Stored records:
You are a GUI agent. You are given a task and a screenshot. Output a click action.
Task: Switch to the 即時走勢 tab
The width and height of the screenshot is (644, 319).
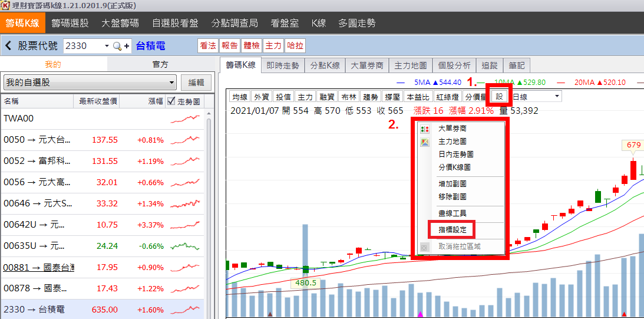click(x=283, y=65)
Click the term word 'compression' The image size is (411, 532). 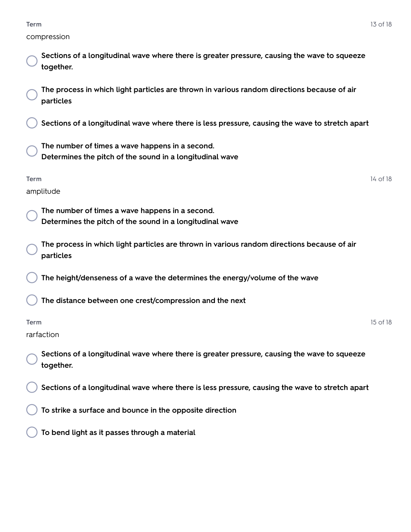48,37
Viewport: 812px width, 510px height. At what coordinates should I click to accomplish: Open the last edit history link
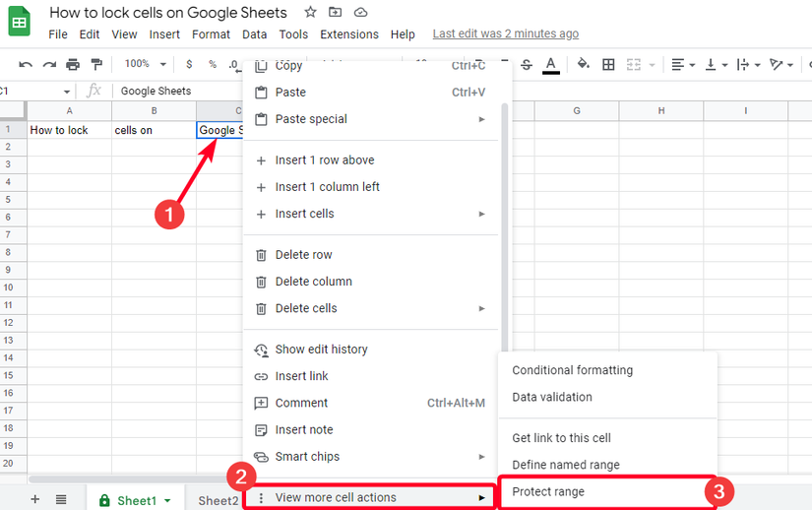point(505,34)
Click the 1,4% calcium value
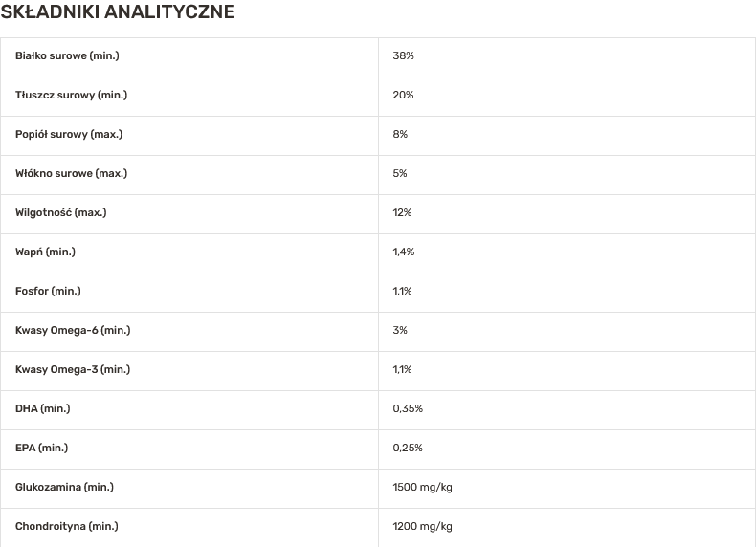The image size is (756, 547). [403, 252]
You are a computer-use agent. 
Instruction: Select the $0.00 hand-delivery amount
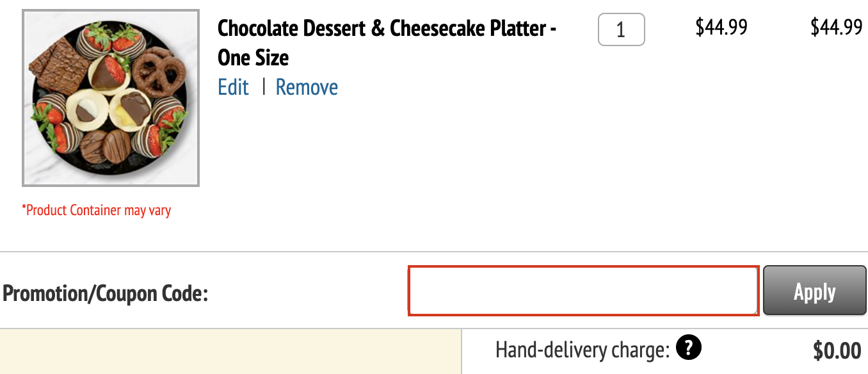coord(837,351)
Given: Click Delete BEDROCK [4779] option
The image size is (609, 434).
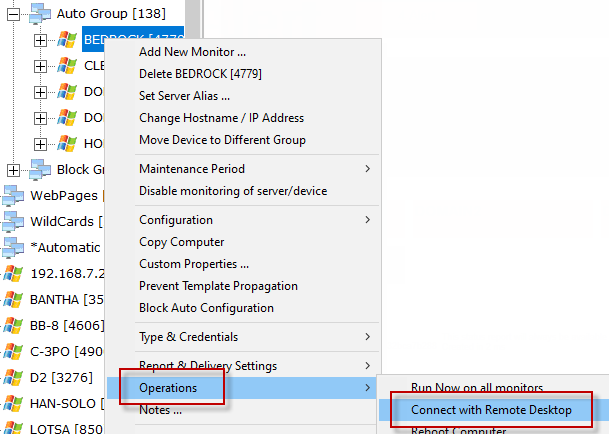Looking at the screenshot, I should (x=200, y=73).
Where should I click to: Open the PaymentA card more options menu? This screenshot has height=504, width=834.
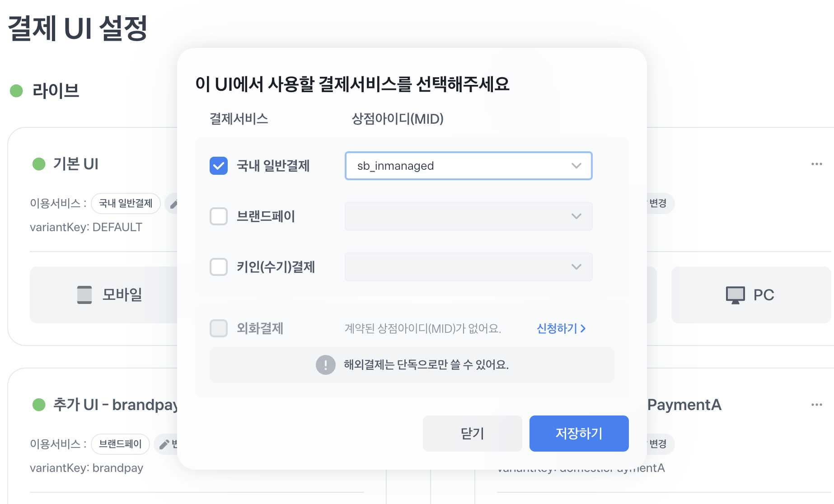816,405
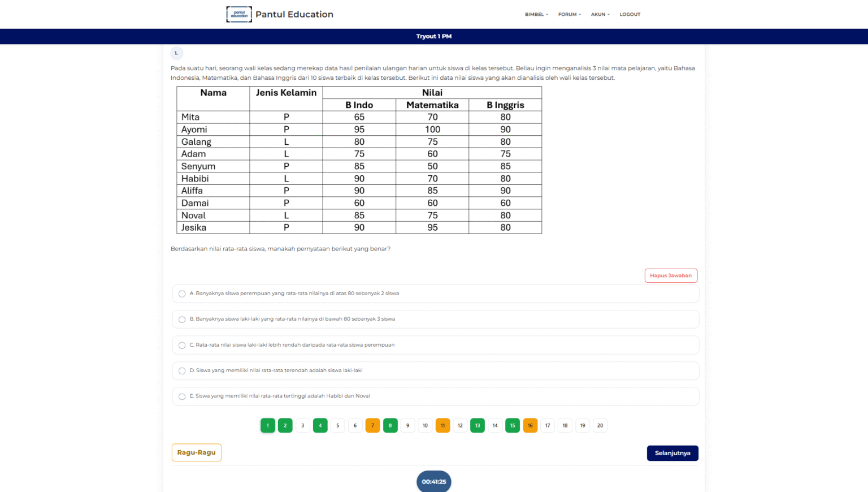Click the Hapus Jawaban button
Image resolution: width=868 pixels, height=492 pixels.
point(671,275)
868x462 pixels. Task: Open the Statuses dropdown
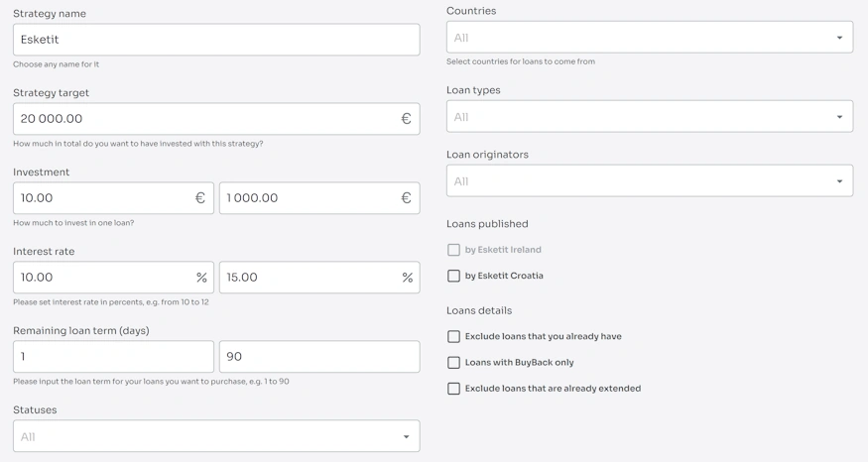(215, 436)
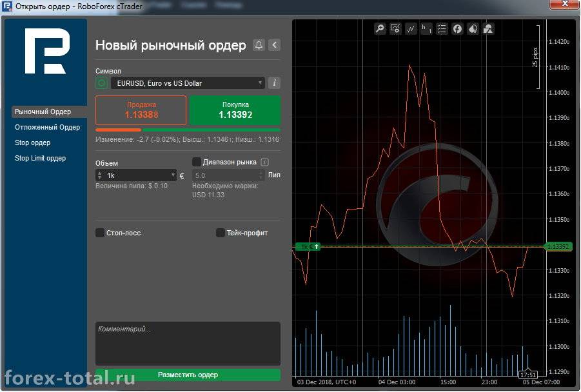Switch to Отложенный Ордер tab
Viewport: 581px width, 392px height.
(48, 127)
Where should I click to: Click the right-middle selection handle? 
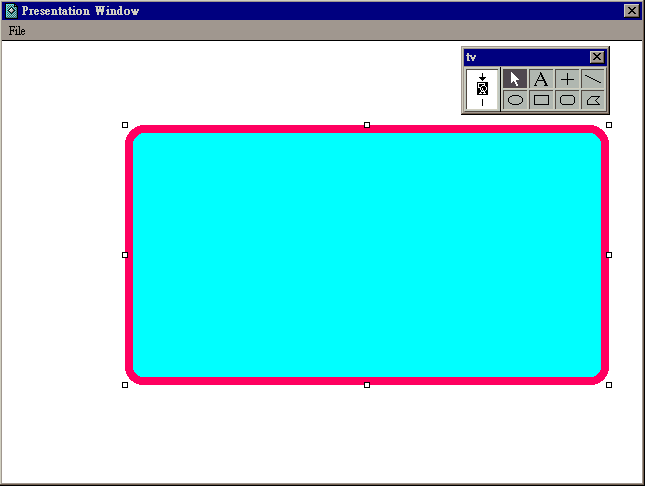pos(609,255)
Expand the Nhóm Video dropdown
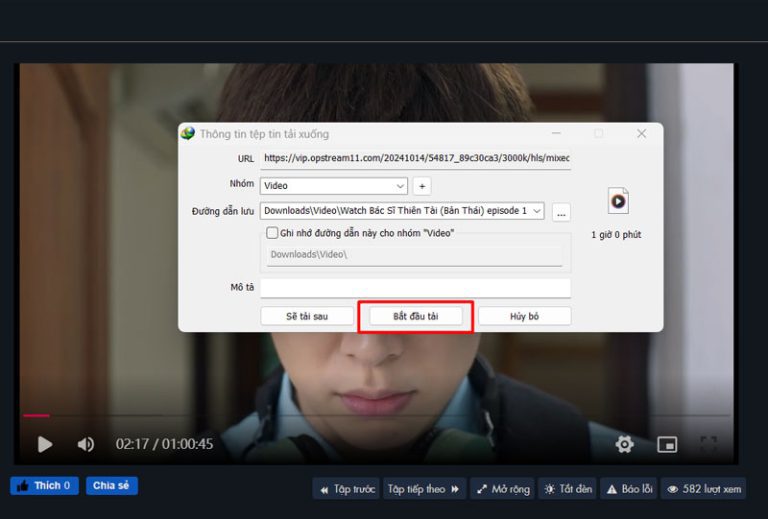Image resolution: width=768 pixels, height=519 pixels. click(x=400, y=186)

**TASK DETAILS**
Only lines that include "agent" are counted here. Give their number for the records above and add nothing.

**REPLY**
2